- _WHAT YOU HAVE TO DO_
Retype exactly the lines from the line with "Viewport: 550px width, 446px" to the end of the data, keeping both boundary lines.

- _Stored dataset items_

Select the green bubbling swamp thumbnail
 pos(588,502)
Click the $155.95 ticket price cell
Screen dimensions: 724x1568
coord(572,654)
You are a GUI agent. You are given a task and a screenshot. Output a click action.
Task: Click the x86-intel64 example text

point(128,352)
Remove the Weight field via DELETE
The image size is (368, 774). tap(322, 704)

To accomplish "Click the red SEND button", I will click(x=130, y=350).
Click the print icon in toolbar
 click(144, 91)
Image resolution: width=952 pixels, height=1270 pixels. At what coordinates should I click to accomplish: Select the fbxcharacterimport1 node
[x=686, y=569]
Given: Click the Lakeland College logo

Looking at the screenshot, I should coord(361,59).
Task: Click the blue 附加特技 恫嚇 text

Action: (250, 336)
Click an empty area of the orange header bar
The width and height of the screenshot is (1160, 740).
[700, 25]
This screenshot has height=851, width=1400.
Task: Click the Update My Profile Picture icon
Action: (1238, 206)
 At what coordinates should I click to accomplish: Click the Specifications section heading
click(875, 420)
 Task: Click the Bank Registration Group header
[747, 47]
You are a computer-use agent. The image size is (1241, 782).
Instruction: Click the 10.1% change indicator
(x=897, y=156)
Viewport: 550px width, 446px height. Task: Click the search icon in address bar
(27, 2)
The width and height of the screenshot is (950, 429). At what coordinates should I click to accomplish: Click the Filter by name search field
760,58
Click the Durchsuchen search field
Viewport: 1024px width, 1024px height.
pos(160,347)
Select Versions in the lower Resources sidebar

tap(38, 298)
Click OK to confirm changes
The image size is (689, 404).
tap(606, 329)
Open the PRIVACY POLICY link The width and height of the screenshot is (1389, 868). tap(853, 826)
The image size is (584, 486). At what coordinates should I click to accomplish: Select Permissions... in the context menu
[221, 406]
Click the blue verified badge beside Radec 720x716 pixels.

- _SOLUTION BELOW_
Viewport: 550px width, 446px height. Task: Click the search icon in address bar
(27, 2)
The width and height of the screenshot is (950, 429). At what coordinates should I click to accomplish: Click the Filter by name search field
760,58
Click the Durchsuchen search field
Viewport: 1024px width, 1024px height.
pos(160,347)
Select Versions in the lower Resources sidebar

tap(38, 298)
Click OK to confirm changes
The image size is (689, 404).
tap(606, 329)
Open the PRIVACY POLICY link The width and height of the screenshot is (1389, 868). tap(853, 826)
The image size is (584, 486). At what coordinates should I click to accomplish: Select Permissions... in the context menu
[221, 406]
Click the blue verified badge beside Radec 720x716 pixels.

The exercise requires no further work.